Gregor von Nyssa
Catena Aurea · Lukasevangelium 6
20 Er richtete seine Augen auf seine Jünger und sagte: Selig ihr Armen; denn euch gehört das Reich Gottes. 21 Selig, die ihr jetzt hungert; denn ihr werdet satt werden. Selig, die ihr jetzt weint; denn ihr werdet lachen. 22 Selig seid ihr, wenn euch die Menschen hassen, wenn sie euch ausstoßen, schmähen und euch verleumden um des Menschensohnes willen. 23 Freut euch an jenem Tag und jubelt, denn euer Lohn ist groß im Himmel. Denn ebenso haben es ihre Väter mit den Propheten gemacht.

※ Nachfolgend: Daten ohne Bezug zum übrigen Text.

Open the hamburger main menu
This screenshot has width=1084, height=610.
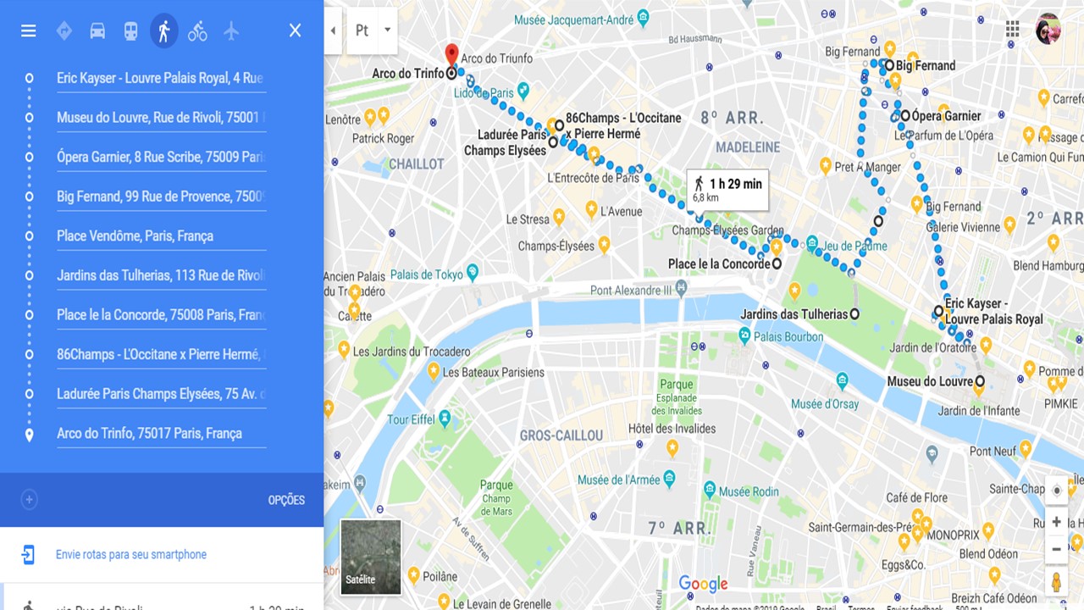[29, 31]
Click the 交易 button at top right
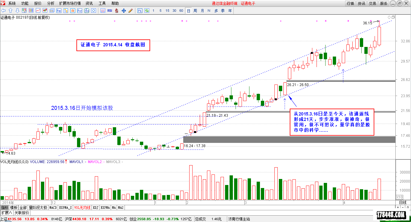 (x=372, y=3)
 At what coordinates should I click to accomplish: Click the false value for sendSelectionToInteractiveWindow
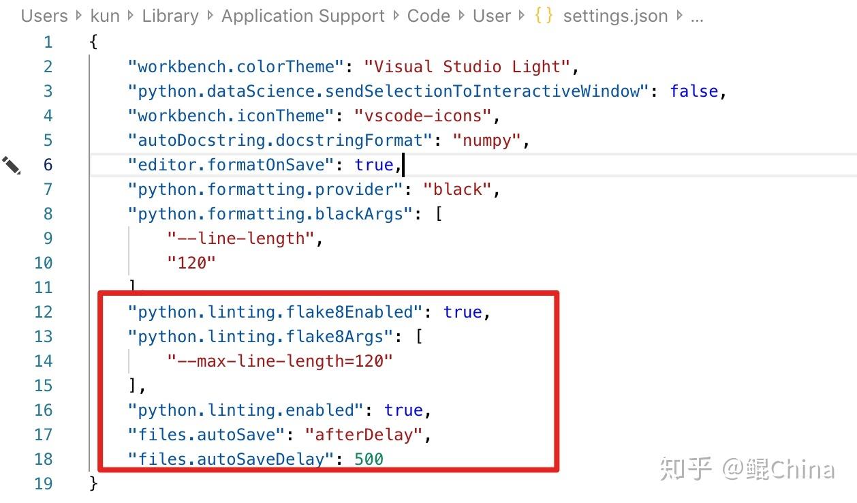[x=694, y=91]
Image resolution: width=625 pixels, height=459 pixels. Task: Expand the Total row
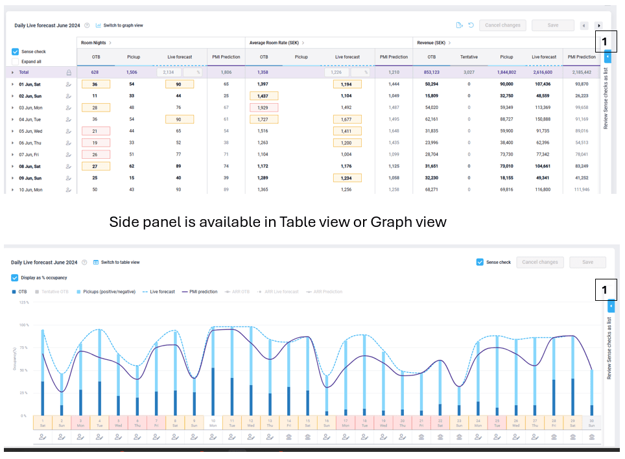click(12, 73)
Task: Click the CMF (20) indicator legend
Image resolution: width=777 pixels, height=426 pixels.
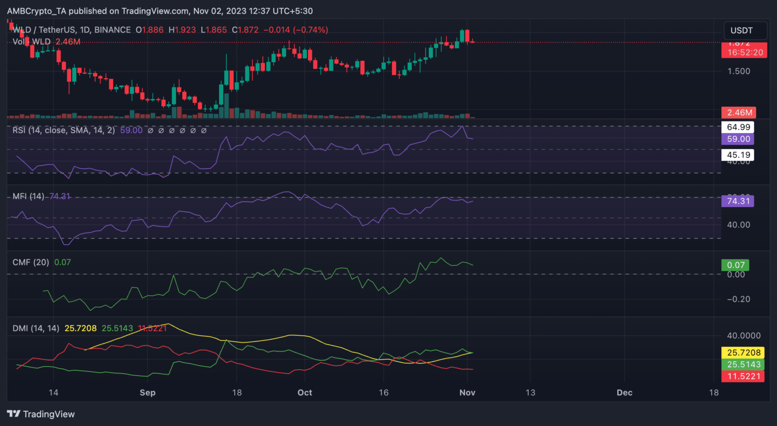Action: (x=31, y=262)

(de Beat. orat. 4.) Im tieferen Sinne aber: Wie die, welche leibliche Speise zu sich nehmen, ihren Appetit je nach der Beschaffenheit der zu essenden Dinge wechseln, so ist auch bei der Speise der Seele das eine von den Menschen aufgrund menschlicher Meinung begehrt, das andere, was wesentlich und von Natur aus gut ist. Daher werden nach Matthäus die Menschen selig gepriesen, die die Gerechtigkeit an die Stelle von Speise und Trank setzen; unter Gerechtigkeit verstehe ich nicht eine einzelne, sondern eine allgemeine Tugend, nach der zu hungern der selig genannt wird, der es tut.